Problem requirements: Beneath this instruction is a listing. Transcribe from it only the stretch from the line with "Task: Click the 'Health chatbot' heading line" through the line with "At what coordinates should I click to accomplish: Select", both end lines included, exactly as written.
Data in this exercise Block Start
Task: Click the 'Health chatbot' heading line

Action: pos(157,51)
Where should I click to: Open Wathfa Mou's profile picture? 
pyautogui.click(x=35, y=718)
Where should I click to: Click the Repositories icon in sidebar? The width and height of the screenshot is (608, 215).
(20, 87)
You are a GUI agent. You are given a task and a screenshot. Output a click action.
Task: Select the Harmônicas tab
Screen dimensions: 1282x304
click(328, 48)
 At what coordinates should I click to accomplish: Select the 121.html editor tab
Data in this exercise Block End
Data in this exercise Block Start
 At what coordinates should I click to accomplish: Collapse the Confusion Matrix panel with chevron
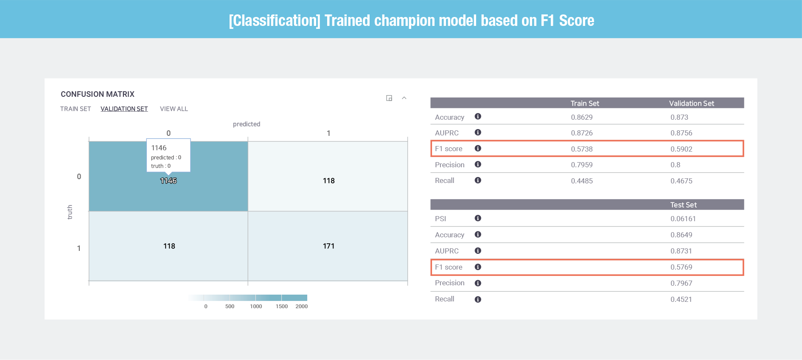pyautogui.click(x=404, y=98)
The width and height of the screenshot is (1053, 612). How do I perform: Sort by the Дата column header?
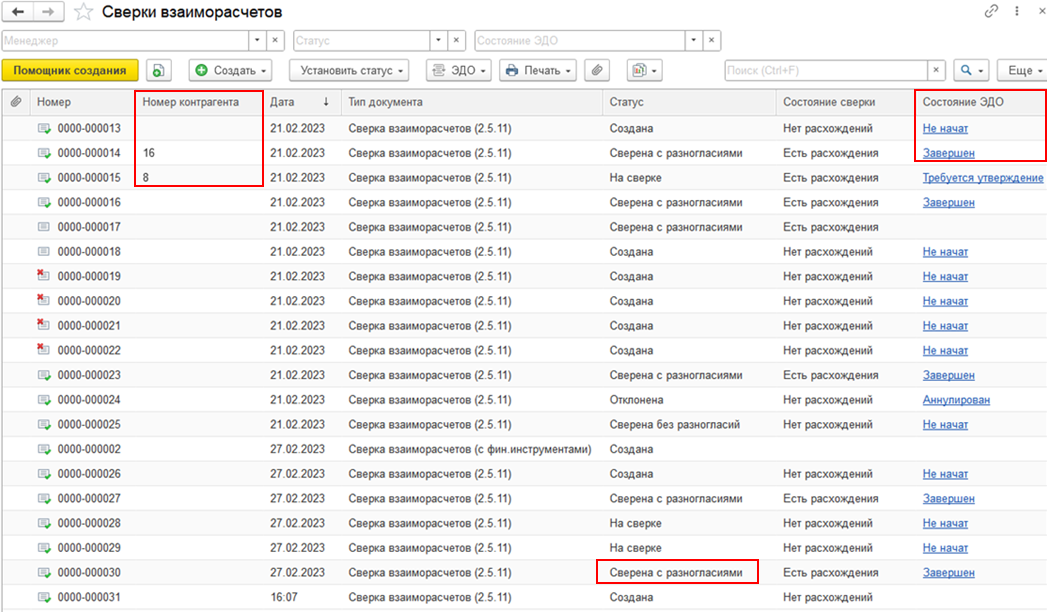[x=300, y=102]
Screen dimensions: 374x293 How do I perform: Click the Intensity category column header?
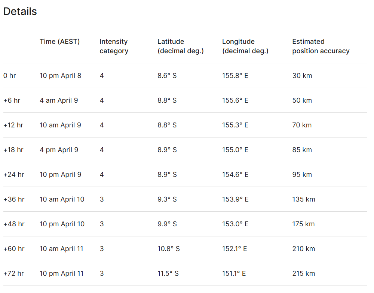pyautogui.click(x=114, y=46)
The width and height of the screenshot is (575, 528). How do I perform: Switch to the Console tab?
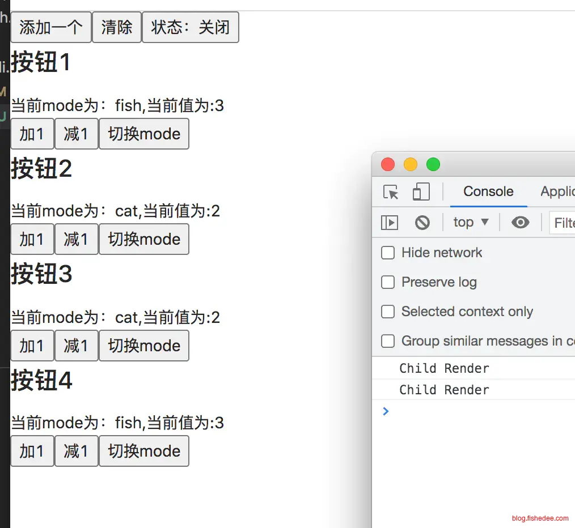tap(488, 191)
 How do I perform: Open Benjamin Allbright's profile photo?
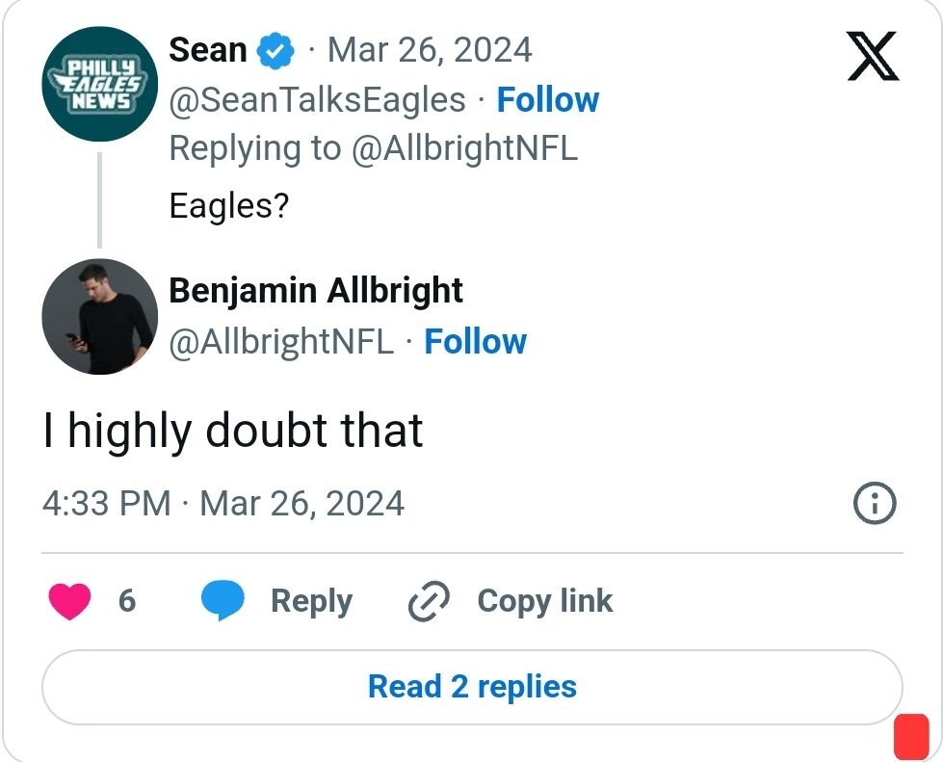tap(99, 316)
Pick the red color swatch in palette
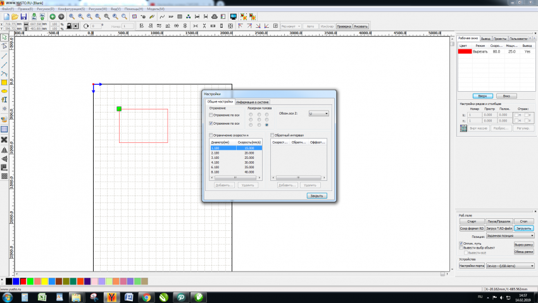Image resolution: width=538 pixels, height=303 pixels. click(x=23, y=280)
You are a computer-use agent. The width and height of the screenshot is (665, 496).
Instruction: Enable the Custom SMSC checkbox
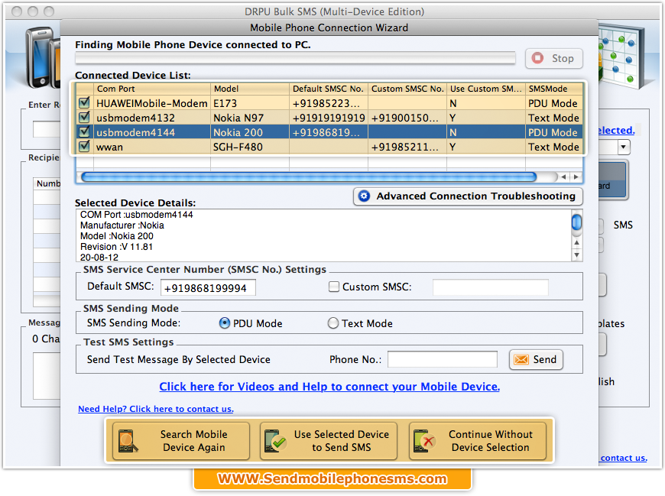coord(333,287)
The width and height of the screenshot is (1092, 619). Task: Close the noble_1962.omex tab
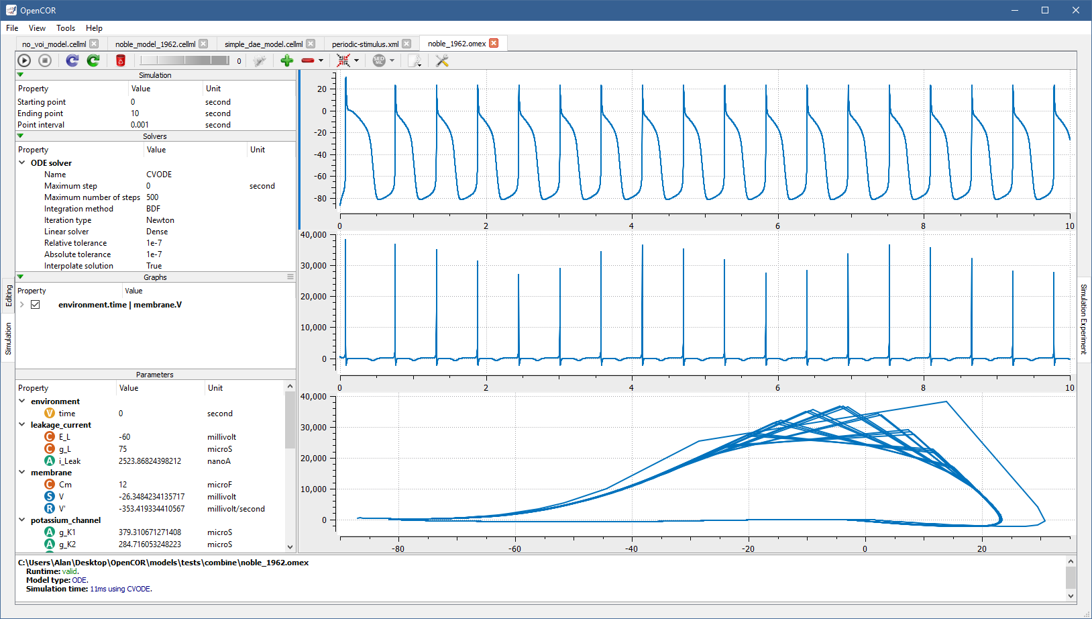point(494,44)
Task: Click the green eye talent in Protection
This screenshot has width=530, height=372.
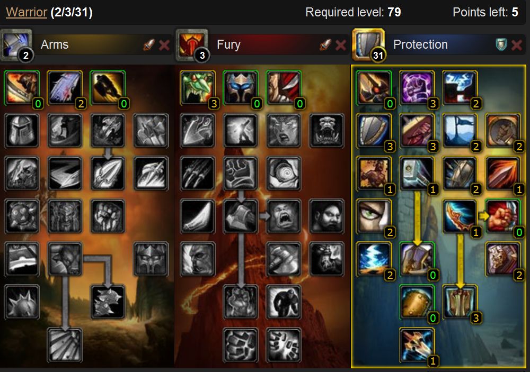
Data in this exercise Block End
Data in this exercise Block Start
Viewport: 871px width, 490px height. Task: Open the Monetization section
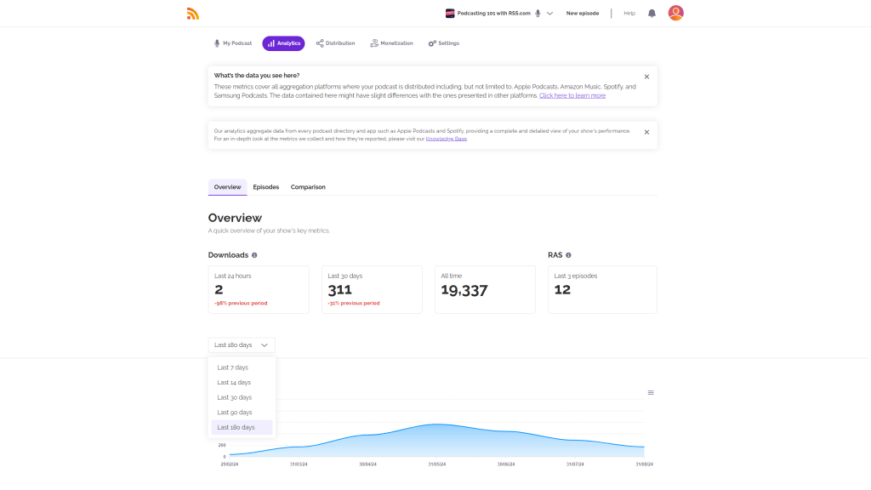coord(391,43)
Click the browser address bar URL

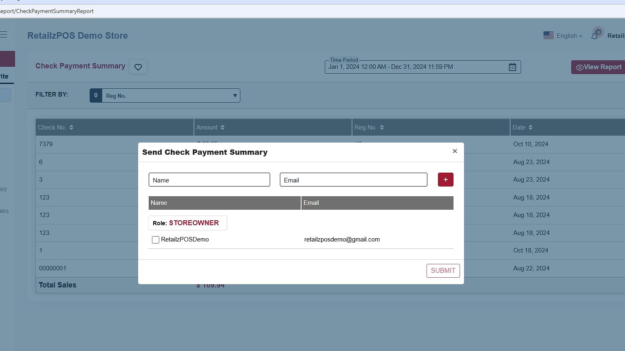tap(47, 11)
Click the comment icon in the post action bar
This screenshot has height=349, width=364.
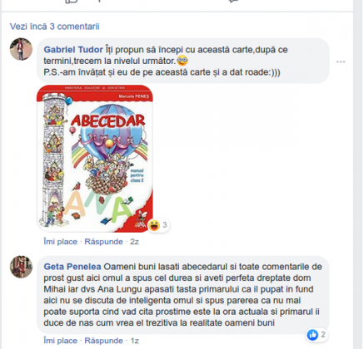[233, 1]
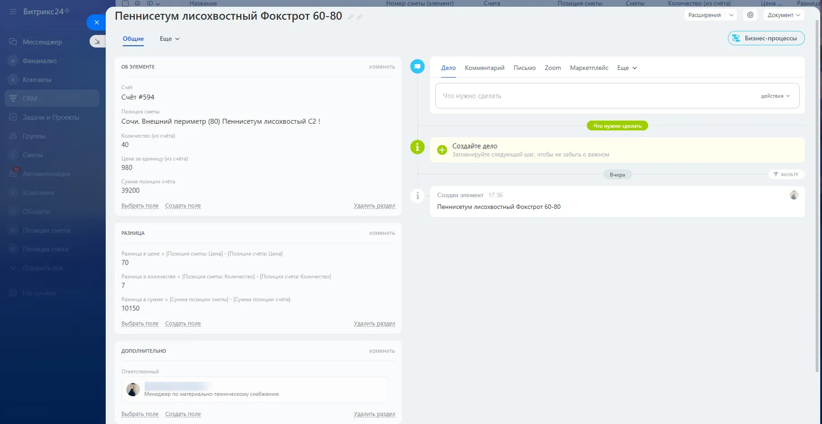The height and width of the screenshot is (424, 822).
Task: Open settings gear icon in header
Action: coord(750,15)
Data in this exercise Block End
Completed exercise:
Task: Click the 'Health chatbot' heading line

Action: pos(157,51)
Where should I click to: Open Wathfa Mou's profile picture? 
pyautogui.click(x=35, y=718)
Where should I click to: Click the Repositories icon in sidebar? The width and height of the screenshot is (608, 215).
(20, 87)
You are a GUI agent. You are given a task and a screenshot. Output a click action.
Task: Select the Harmônicas tab
Screen dimensions: 1282x304
click(328, 48)
 At what coordinates should I click to accomplish: Select the 121.html editor tab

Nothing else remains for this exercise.